## What the task requires
Can you write out the entries word for word, beginning at the line that has "You are a computer-use" and stopping after the line that has "point(189,10)"? Leave the pictures out.

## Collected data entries
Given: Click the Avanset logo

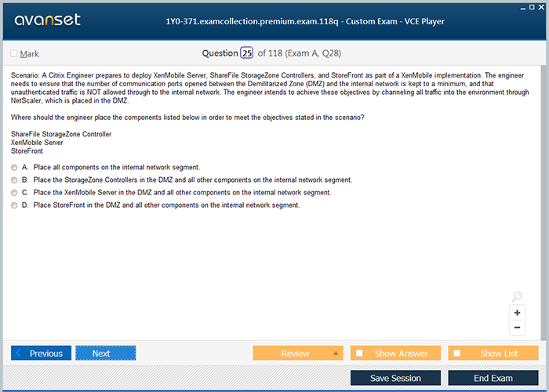Looking at the screenshot, I should pyautogui.click(x=47, y=20).
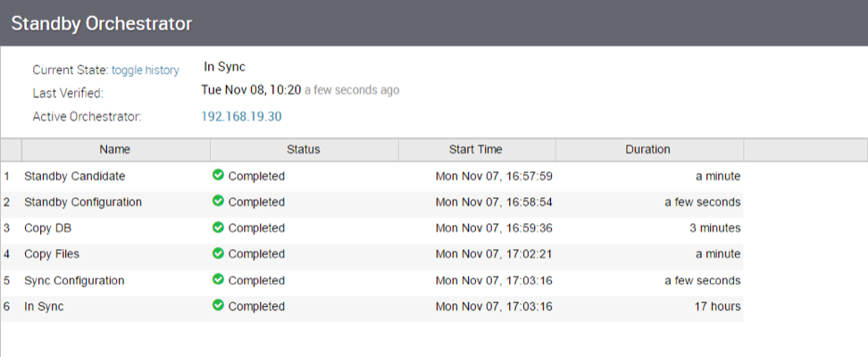Sort by the Duration column header

647,149
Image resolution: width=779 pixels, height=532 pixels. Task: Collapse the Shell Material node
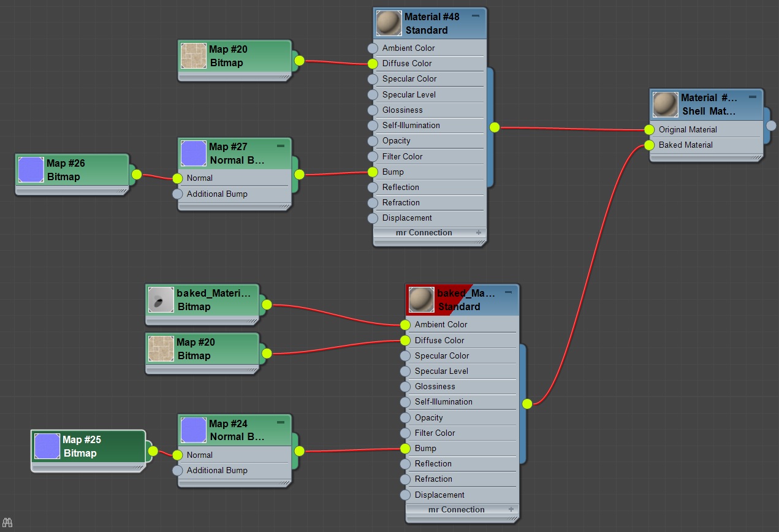(x=752, y=97)
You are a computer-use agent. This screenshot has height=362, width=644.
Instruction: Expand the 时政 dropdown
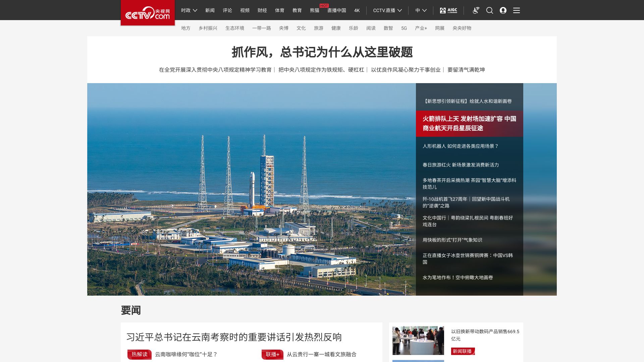point(189,10)
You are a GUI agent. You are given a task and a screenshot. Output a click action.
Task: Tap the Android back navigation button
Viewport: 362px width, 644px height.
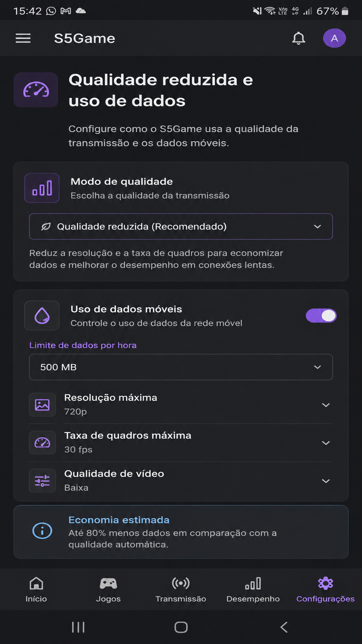tap(284, 627)

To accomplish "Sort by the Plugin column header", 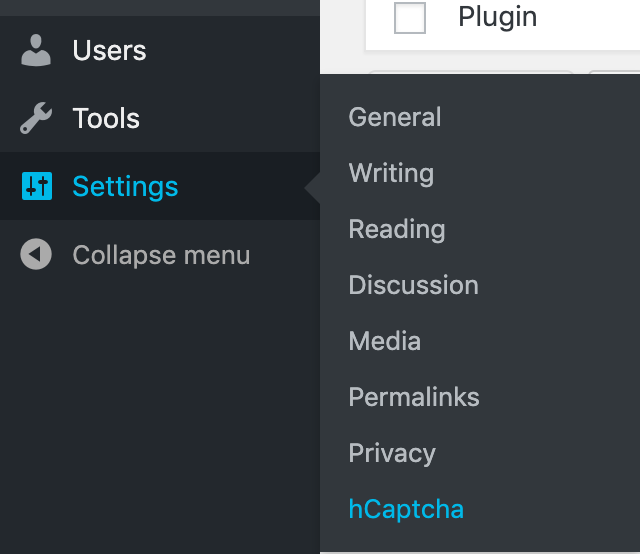I will [x=497, y=17].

## Result for this exercise
You are a computer-use agent. This screenshot has height=362, width=644.
Instruction: Expand the 时政 dropdown
point(189,10)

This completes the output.